Das Porsche-Team beim Boxenstopp des 919 Hybrid von Romain Dumas, Neel Jani und Marc Lieb in Austin, Texas

Konzentration bitte. Nichts vergessen? Und was ist mit den Rennwagen? Die werden „heruntergestrippt“: Die beiden Einsatzwagen werden auf extra Car Racks verzurrt. Alle Flüssigkeiten sind abgelassen, empfindliche Karosserieteile wie Außenspiegel, Front- und Heckflügel anderswo sicher verpackt, und als Reiseschuhe dient ein Satz ausgedienter Pneus.

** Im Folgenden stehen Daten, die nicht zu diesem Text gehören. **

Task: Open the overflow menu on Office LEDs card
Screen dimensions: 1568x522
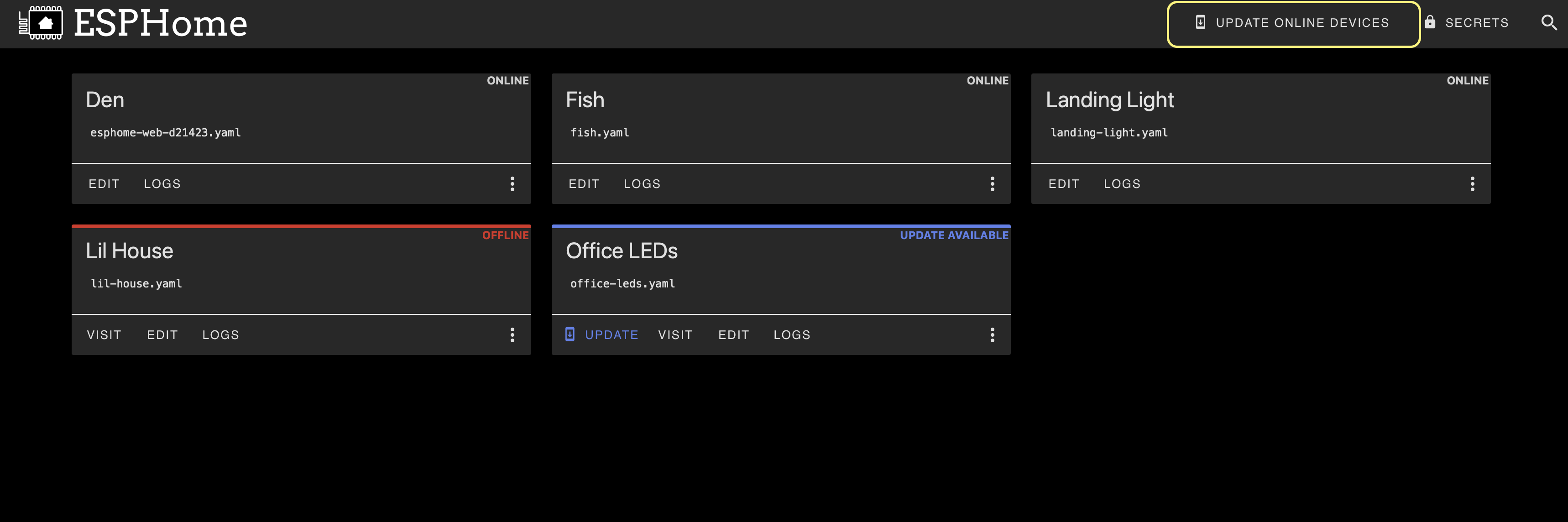Action: click(x=992, y=334)
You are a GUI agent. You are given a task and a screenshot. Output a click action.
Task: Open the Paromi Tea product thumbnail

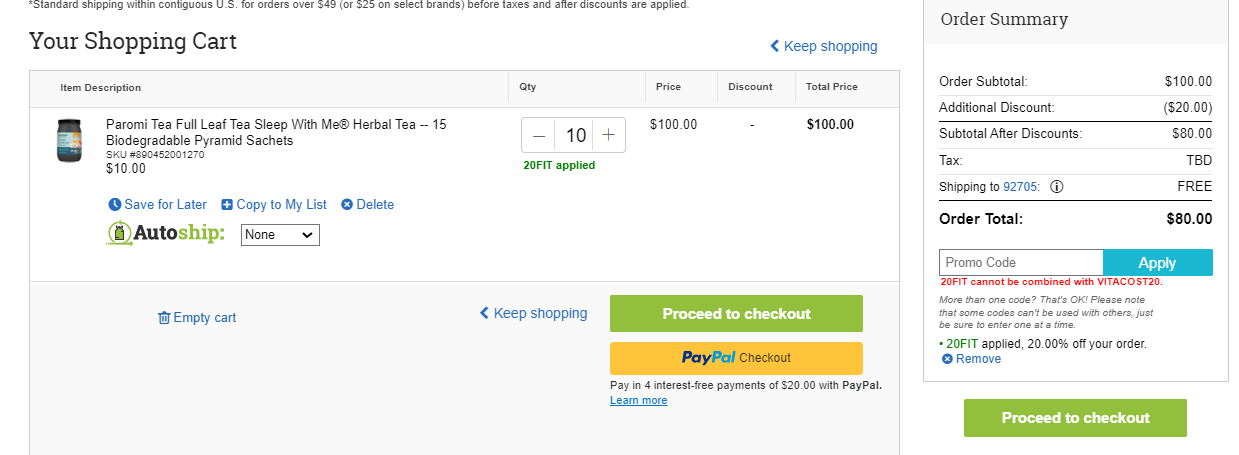[69, 141]
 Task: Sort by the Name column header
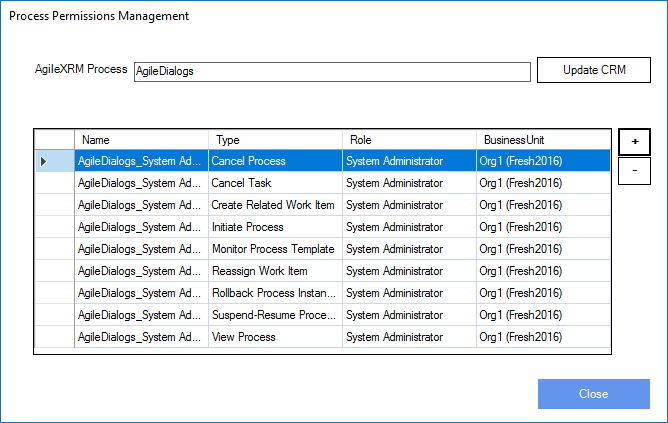[x=141, y=140]
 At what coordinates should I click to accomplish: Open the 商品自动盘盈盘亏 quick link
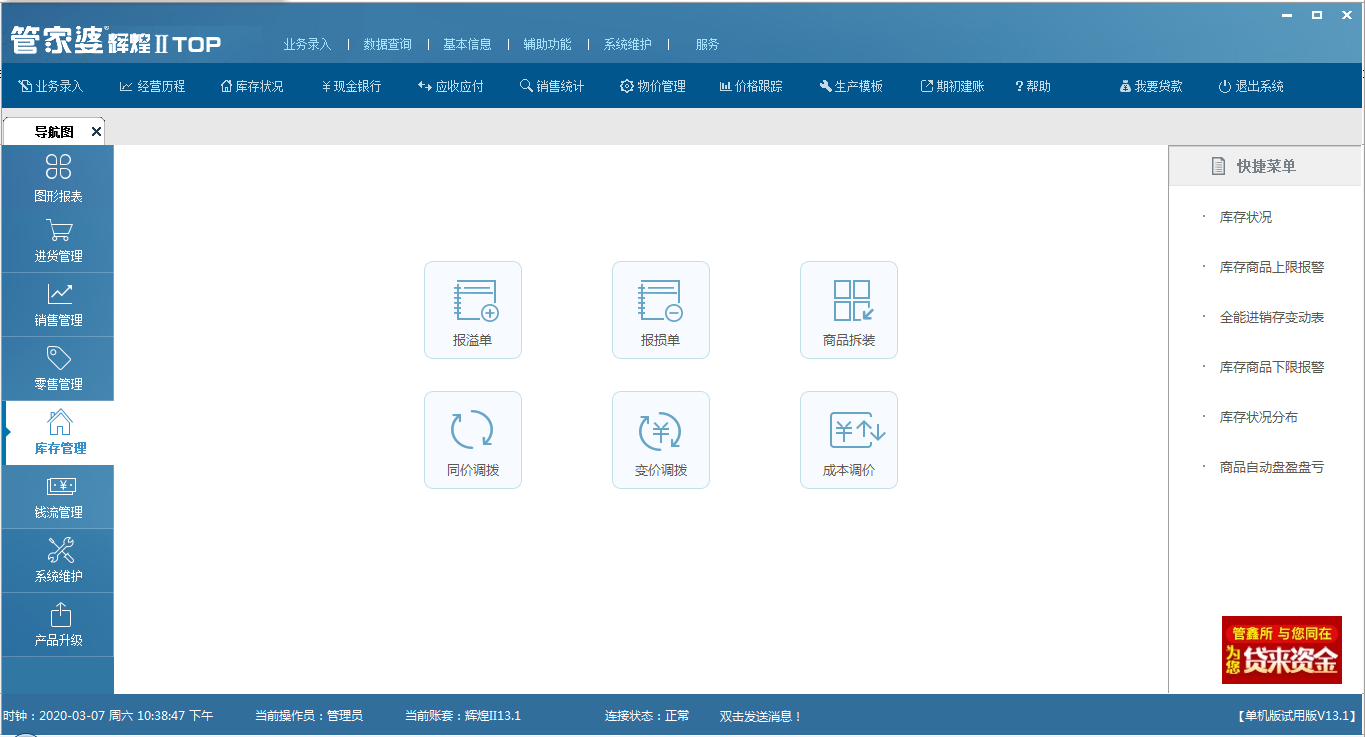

Auch deren Gewicht ist berechnet und eingeplant. Das Ersatzchassis – ein Monocoque ohne Radträger und Achsen – findet noch Platz in einer Kiste.

Die Triebwerke laufen wieder. Clearance for take-off. Der Jumbojet nimmt Anlauf, hebt ab, wird klein. Im Logistik-Rennen war der Start das Ziel.

Text Heike Hientzsch
Fotografie Victor Jon Goico


Die Routen

Mehr als einmal um die Erde reicht die Strecke, die die Fracht des Porsche-Teams zu den Überseerennen der World Endurance Championship (WEC) in Austin (USA, 21.09.), Fuji (JP, 12.10.), Shanghai (CN, 2.11.), Sakhir (BHR, 15.11.) und São Paulo (BR, 30.11.) per Flugzeug und Schiff zurücklegt. Bei der Seefracht sind drei Sätze zur gleichen Zeit unterwegs.